— BEGIN Dataset records —

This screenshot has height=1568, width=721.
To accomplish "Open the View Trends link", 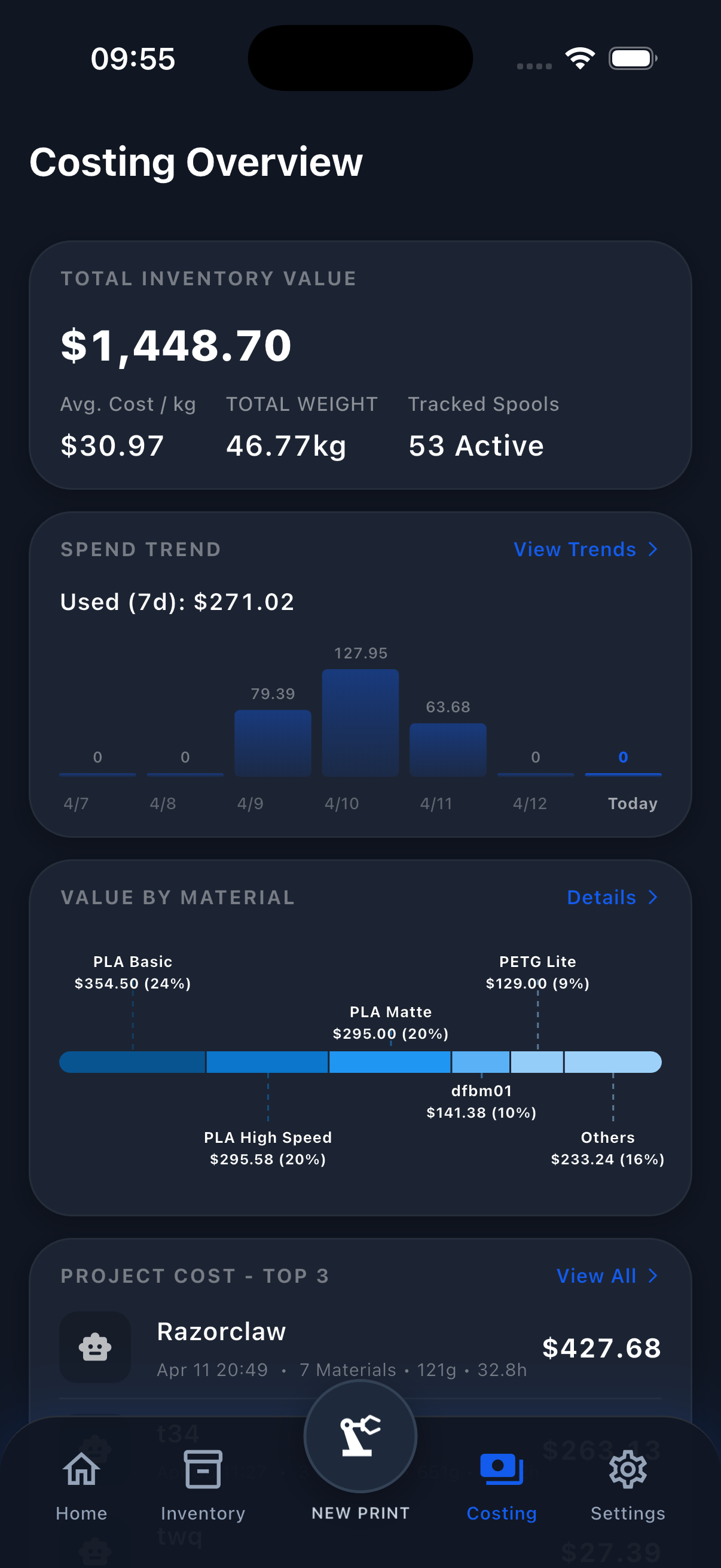I will point(575,549).
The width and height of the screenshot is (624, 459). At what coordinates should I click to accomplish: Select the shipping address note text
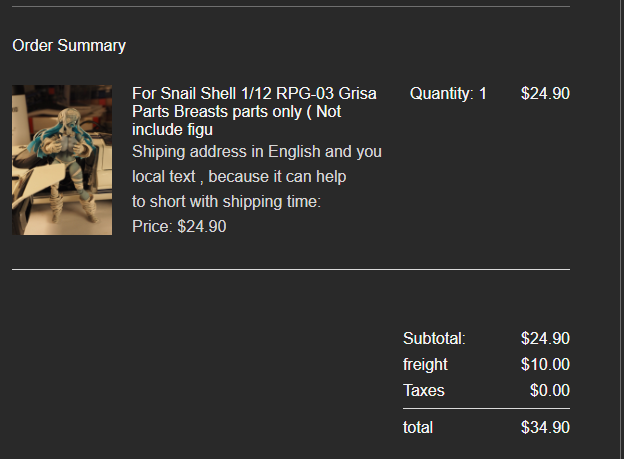click(257, 176)
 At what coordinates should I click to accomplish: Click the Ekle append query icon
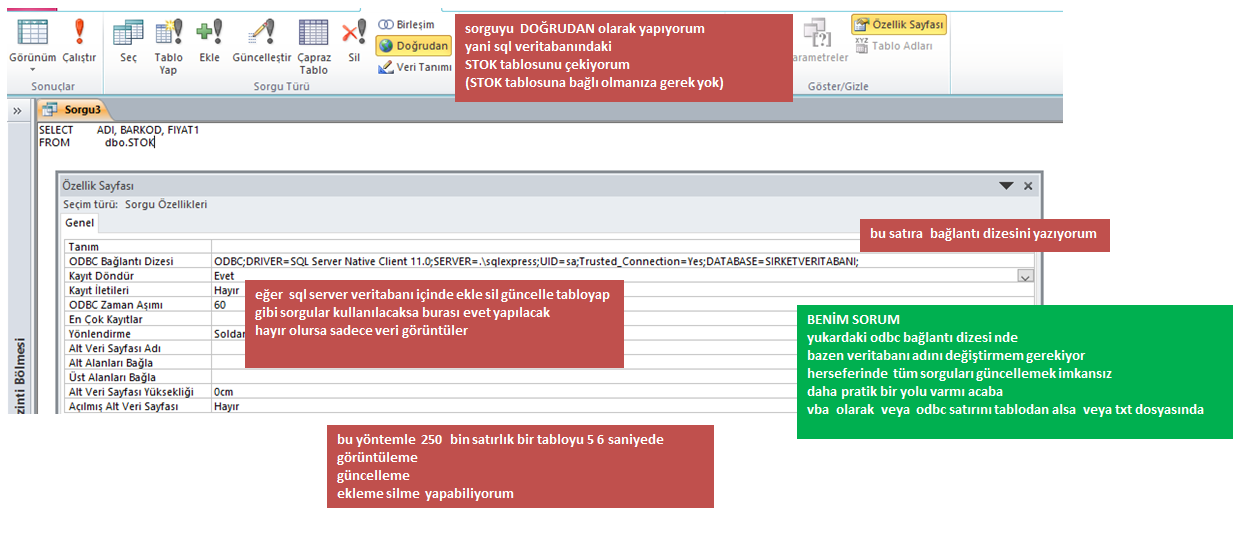[x=209, y=40]
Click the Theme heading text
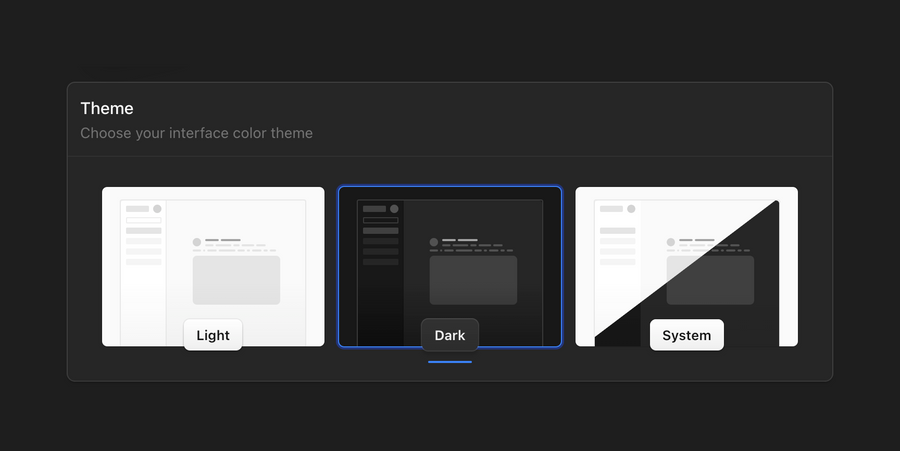Image resolution: width=900 pixels, height=451 pixels. (x=107, y=108)
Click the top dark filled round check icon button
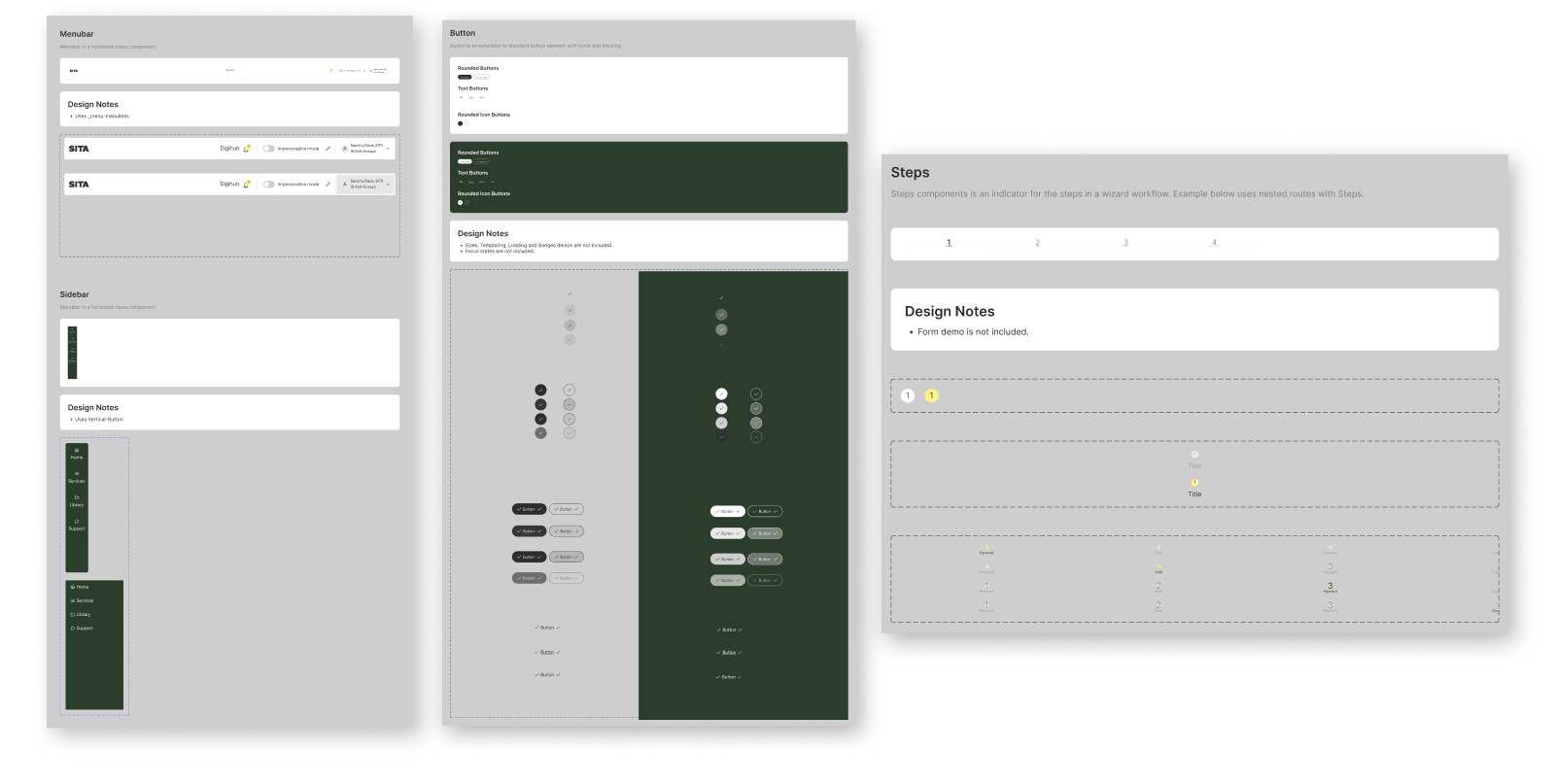Image resolution: width=1555 pixels, height=784 pixels. [540, 391]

— END Dataset records —

▸ What needs to be done
Please reproduce the records verbatim from the line containing "The width and" through the end of the records, with both ends included. Leave the pictures out of your answer.

▸ Finished exercise
The width and height of the screenshot is (624, 459). At what coordinates should I click to accomplish: Select the shipping address note text
click(257, 176)
 At what coordinates should I click to accomplish: Click the Ekle append query icon
[x=209, y=40]
Click the Theme heading text
Image resolution: width=900 pixels, height=451 pixels. (x=107, y=108)
Click the top dark filled round check icon button
Image resolution: width=1555 pixels, height=784 pixels. [540, 391]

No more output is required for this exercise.